Os versos de “A Menina dos Olhos de Oyá”, samba-enredo da Mangueira em 2016, ajudam a compreender “Fevereiros”, documentário sobre a cantora Maria Bethânia.
A música fala em Oxalá, axé e xirê, palavras em iorubá incorporadas pela língua portuguesa e que ocupam papel central nas religiões afro-brasileiras.
Por outro lado, também faz referências ao Bonfim e ao rosário de Maria, símbolos da Igreja Católica.
A exemplo da homenagem feita pela Mangueira, campeã do Carnaval daquele ano, o diretor Márcio Debellian não ambiciona reconstituir os 72 anos de vida de Bethânia.
No que demonstra ser uma decisão bem-sucedida, ele se concentra no sincretismo abraçado ao longo da vida pela cantora, que concilia o candomblé e o catolicismo, especialmente na figura de Nossa Senhora.
Os signos dessa espiritualidade desfilaram com a Mangueira e estão registrados em “Fevereiros”. Mas o filme parte de Santo Amaro da Purificação. É na cidade-natal da família Veloso que acontece, por exemplo, a festa Bembé do Mercado, com os povos dos terreiros do Recôncavo Baiano; “13 de Maio”, canção de Caetano, lembra essa celebração.

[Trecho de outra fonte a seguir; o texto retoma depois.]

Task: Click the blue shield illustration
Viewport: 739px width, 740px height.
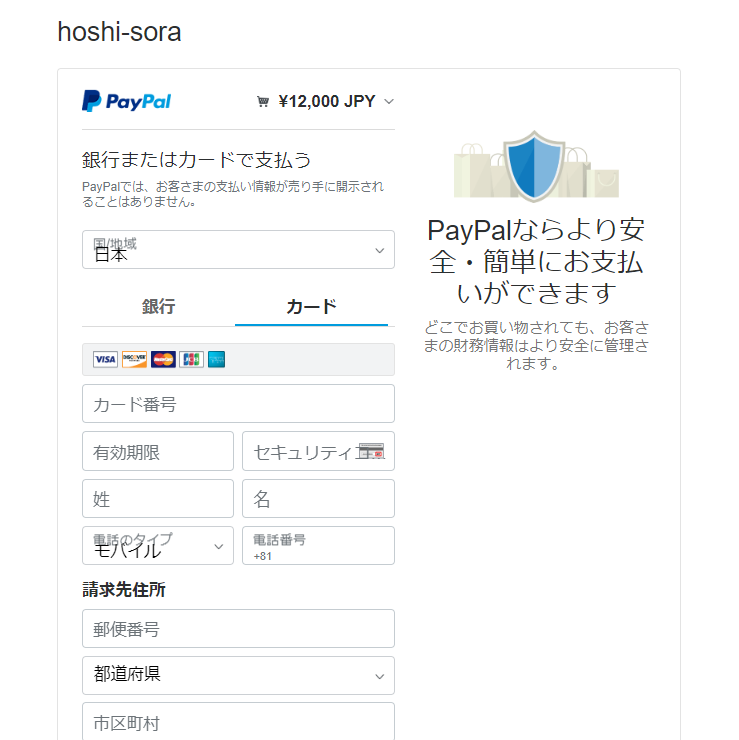Action: coord(534,166)
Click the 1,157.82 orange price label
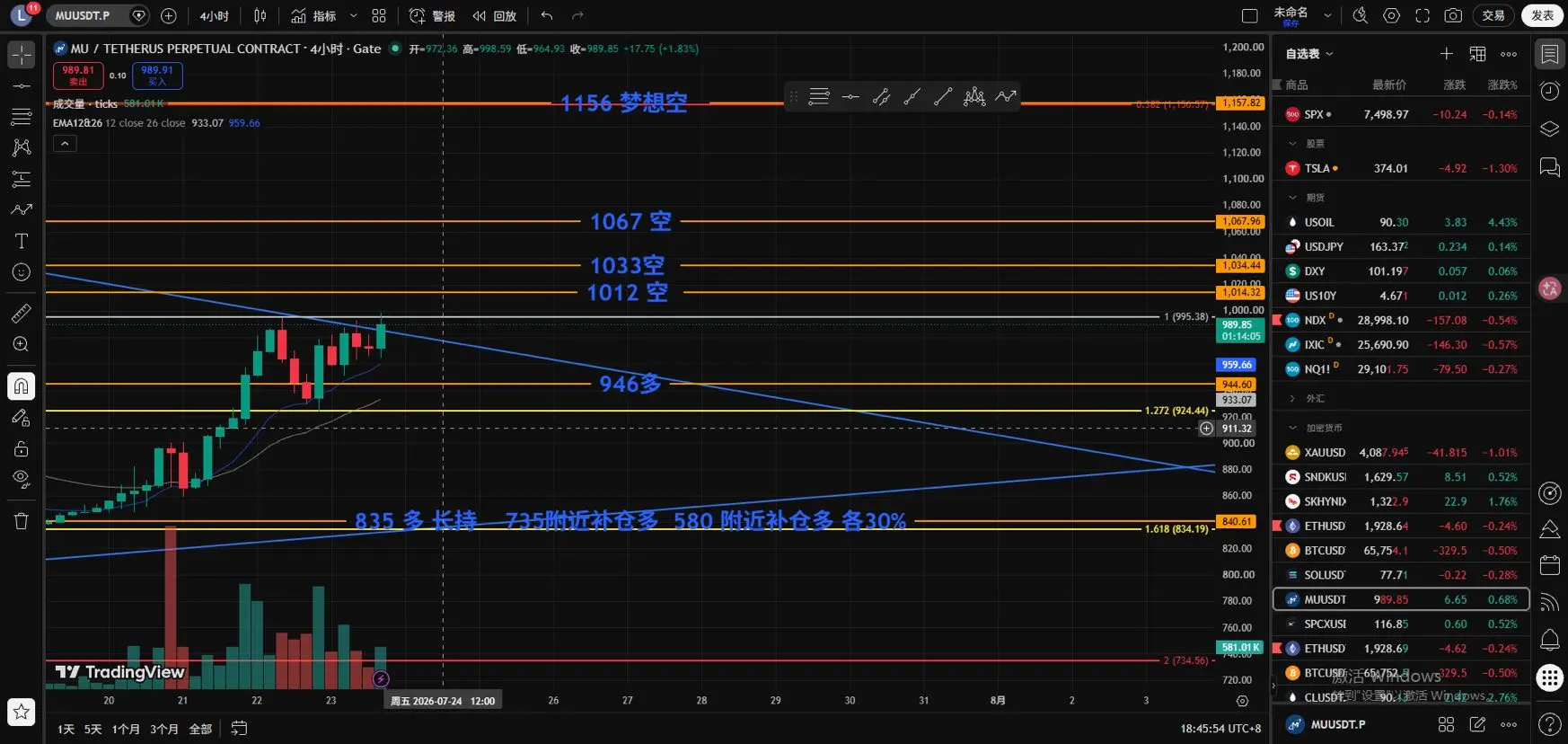This screenshot has height=744, width=1568. [x=1241, y=103]
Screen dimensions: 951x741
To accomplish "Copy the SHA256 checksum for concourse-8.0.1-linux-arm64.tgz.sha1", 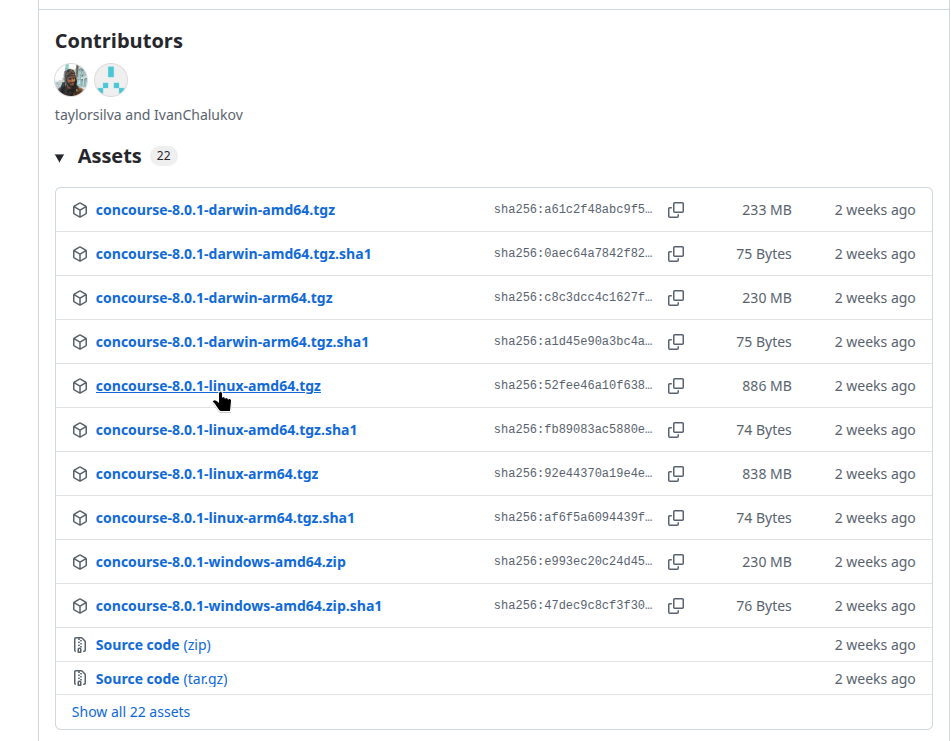I will coord(676,518).
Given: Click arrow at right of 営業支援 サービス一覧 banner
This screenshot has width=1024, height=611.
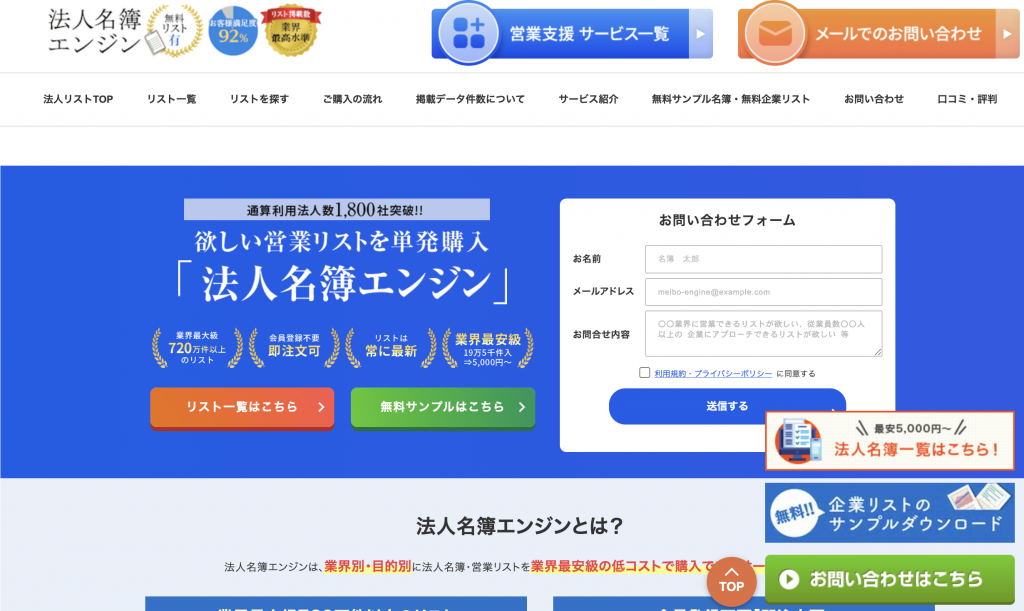Looking at the screenshot, I should (701, 34).
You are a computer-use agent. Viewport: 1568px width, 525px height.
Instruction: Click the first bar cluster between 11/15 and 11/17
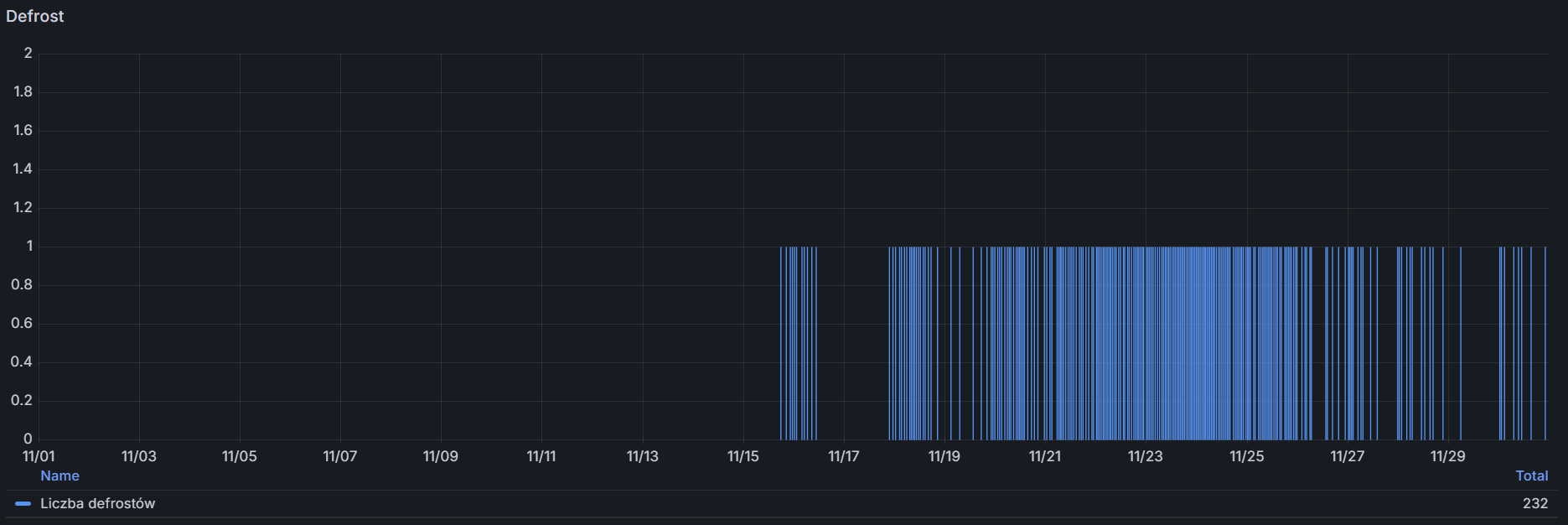(x=798, y=344)
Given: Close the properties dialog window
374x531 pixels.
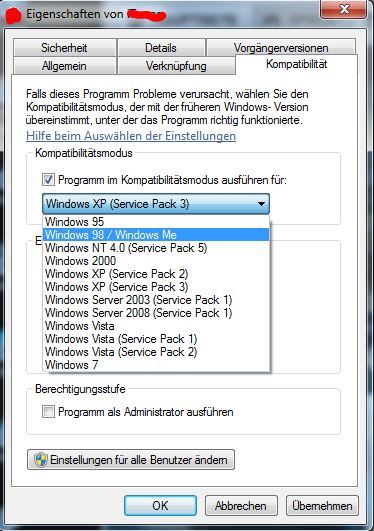Looking at the screenshot, I should click(344, 9).
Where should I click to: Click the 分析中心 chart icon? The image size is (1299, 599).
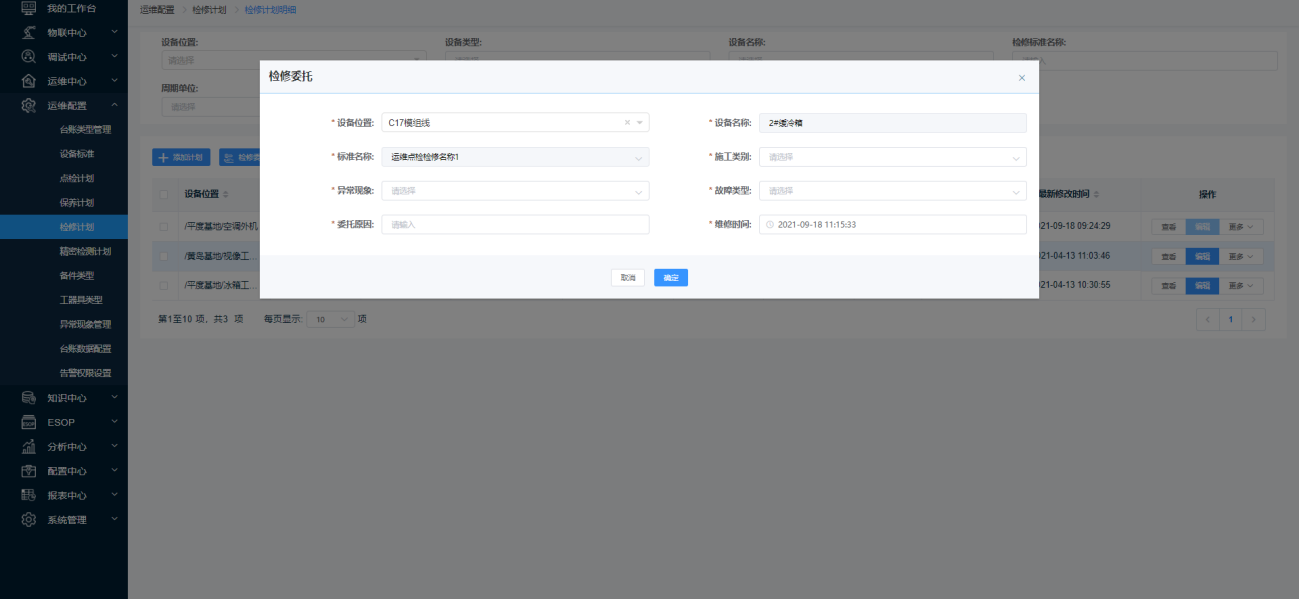[29, 446]
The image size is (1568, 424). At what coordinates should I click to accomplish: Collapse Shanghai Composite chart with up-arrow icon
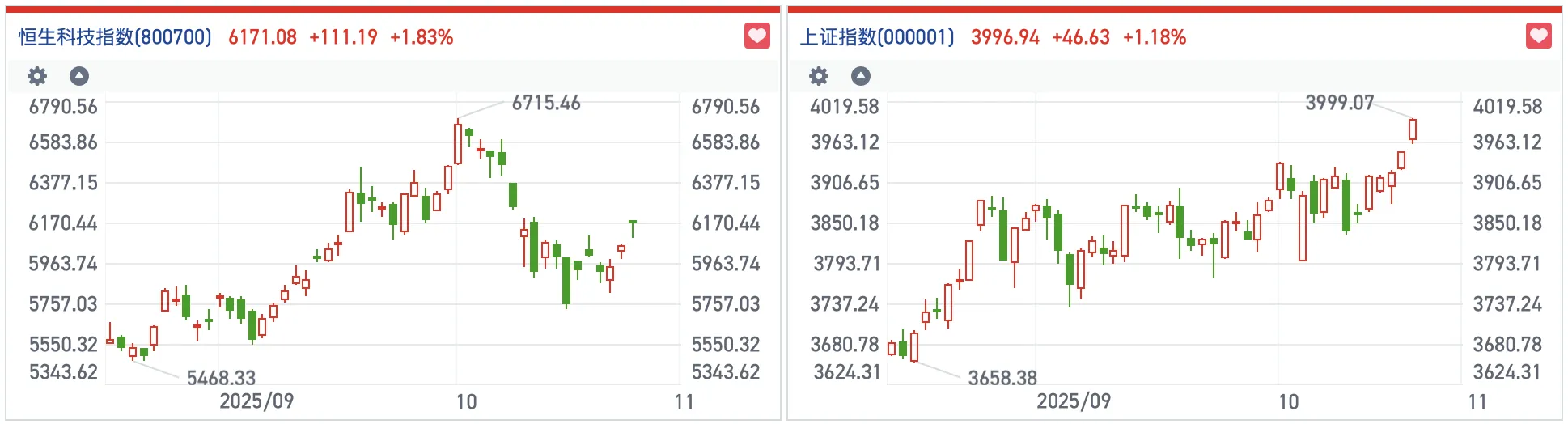pyautogui.click(x=861, y=76)
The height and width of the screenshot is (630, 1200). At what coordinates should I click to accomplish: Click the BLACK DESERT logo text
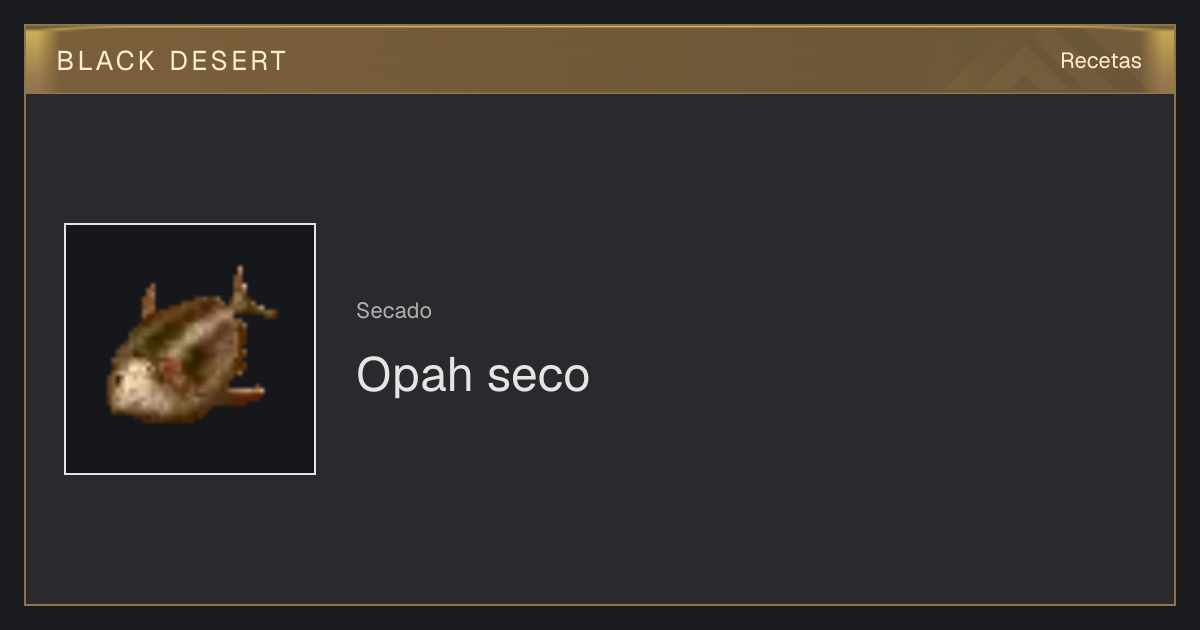pos(172,61)
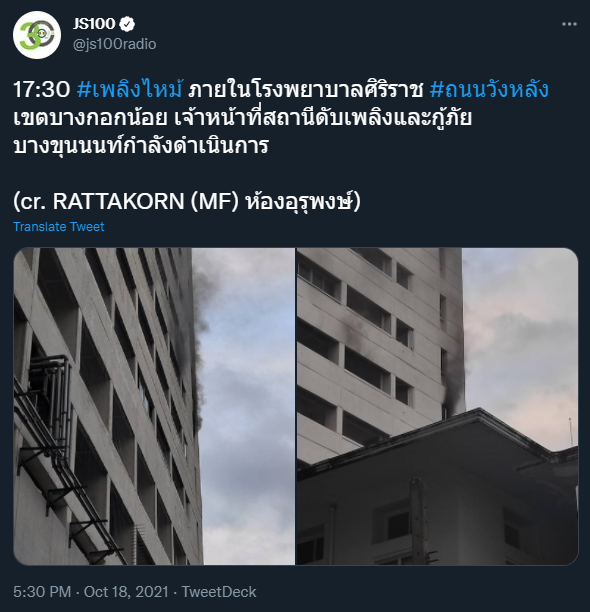Click the @js100radio handle

pos(115,44)
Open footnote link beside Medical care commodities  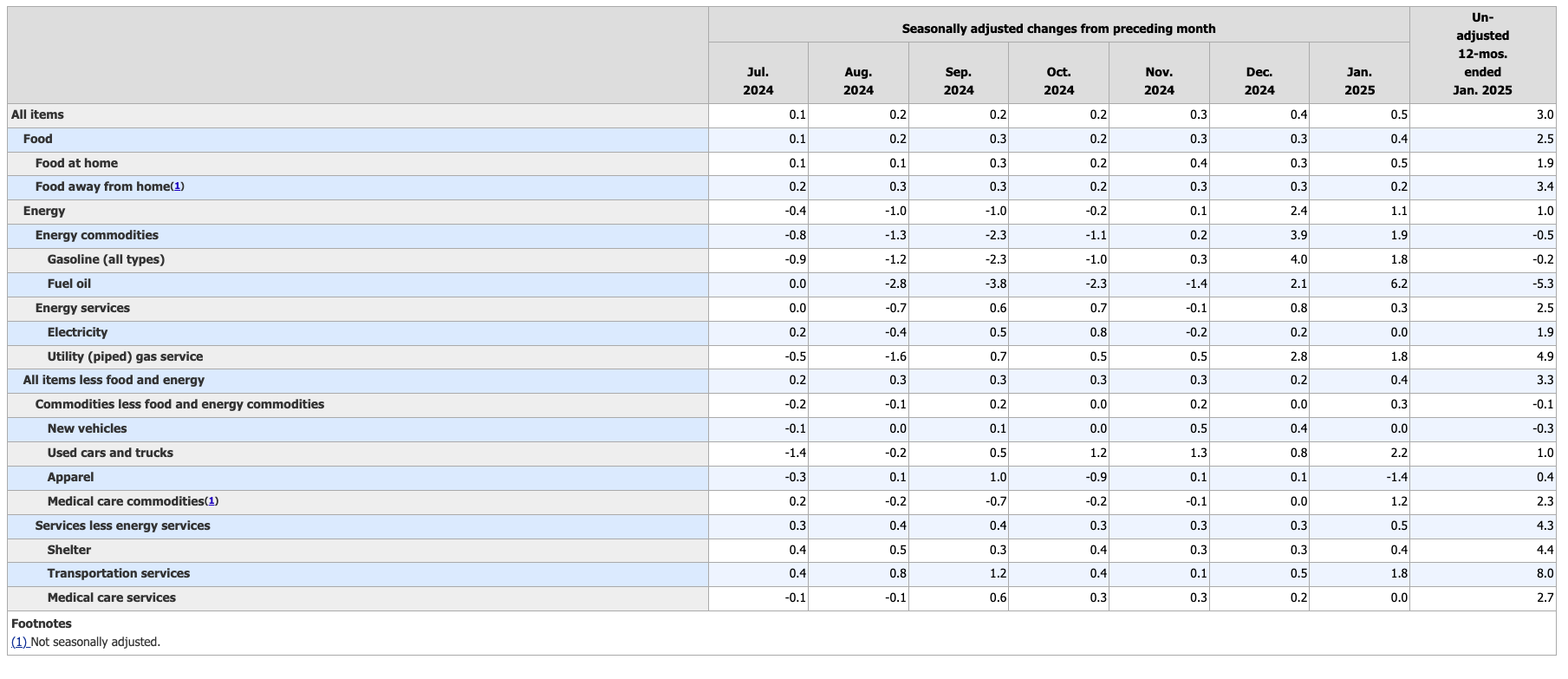tap(211, 501)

Caetano, aliás, está entre os poucos a falar sobre Bethânia no filme. Não há verborragia. Os depoimentos da cantora e os comentários de familiares e amigos são surpreendentes, alguns emocionantes. Mas este não é um documentário apoiado na fala, e sim nas imagens embaladas pela música.
“Fevereiros” se dedica, sobretudo, a mostrar a participação de Bethânia nas festas de Santo Amaro e no Carnaval da Sapucaí. São as imagens que melhor expõem a ligação da cantora com a fé, sem a intenção de esgotar o assunto. Como canta Gilberto Gil, um doce bárbaro como Bethânia, “mistério sempre há de pintar por aí”.
Com propósitos bem definidos e domínio do tema, Debellian faz de “Fevereiros” um dos ápices dessa onda de documentários sobre grandes nomes da música brasileira. E, não menos importante, celebra a tolerância religiosa.